[Collected data entries]
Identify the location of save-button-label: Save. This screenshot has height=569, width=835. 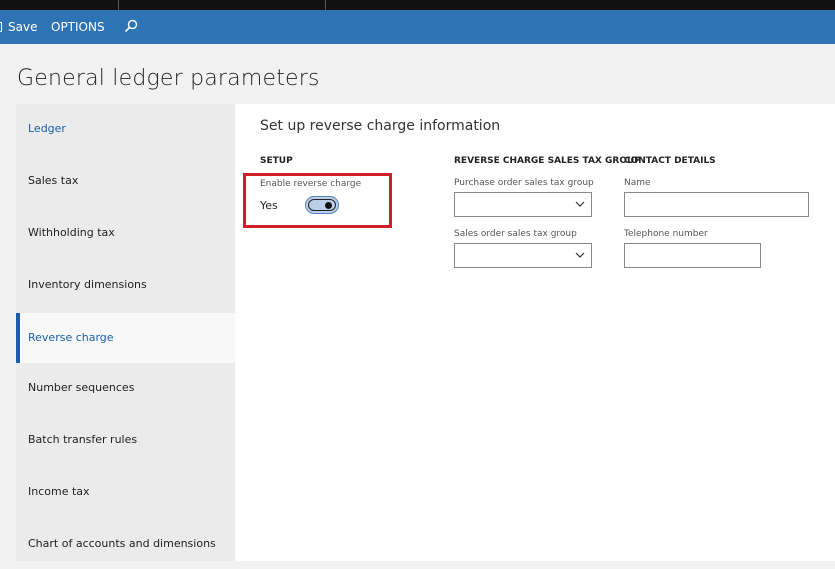
(23, 27).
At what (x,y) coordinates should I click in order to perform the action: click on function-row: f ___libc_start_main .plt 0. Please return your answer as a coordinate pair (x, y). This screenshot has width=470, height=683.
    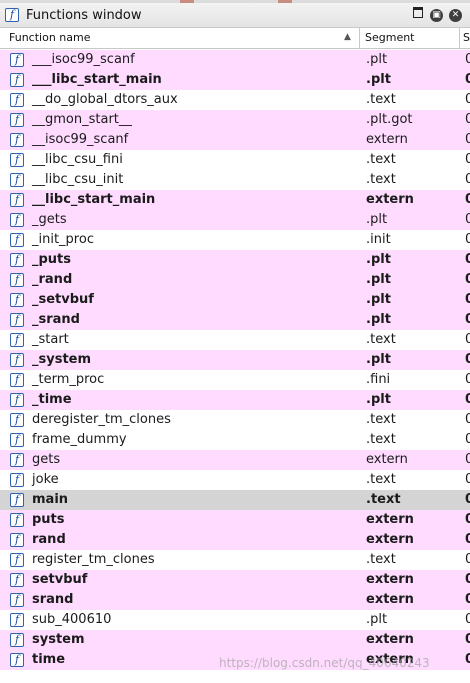
    Looking at the image, I should click on (235, 80).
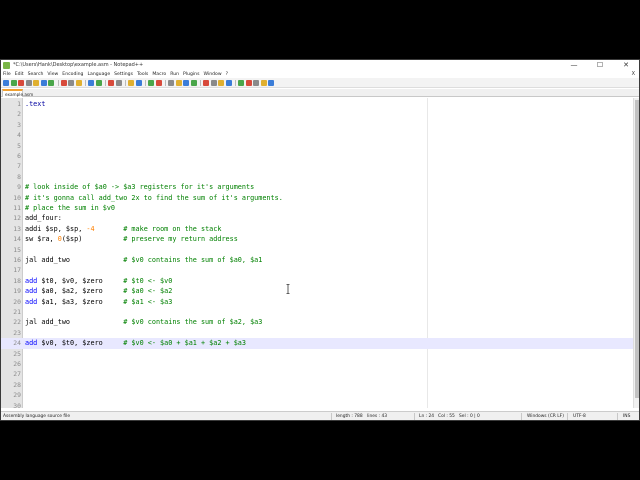 This screenshot has height=480, width=640. I want to click on print-icon, so click(51, 82).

Problem statement >>
Which lines of the material contain the string "should"? Return each of them in full, matching case exactly.

Your response >>
At what (x,y) coordinates should I click in order to perform the action: click on function-row: f ___libc_start_main .plt 0. Please return your answer as a coordinate pair (x, y). This screenshot has width=470, height=683.
    Looking at the image, I should click on (235, 80).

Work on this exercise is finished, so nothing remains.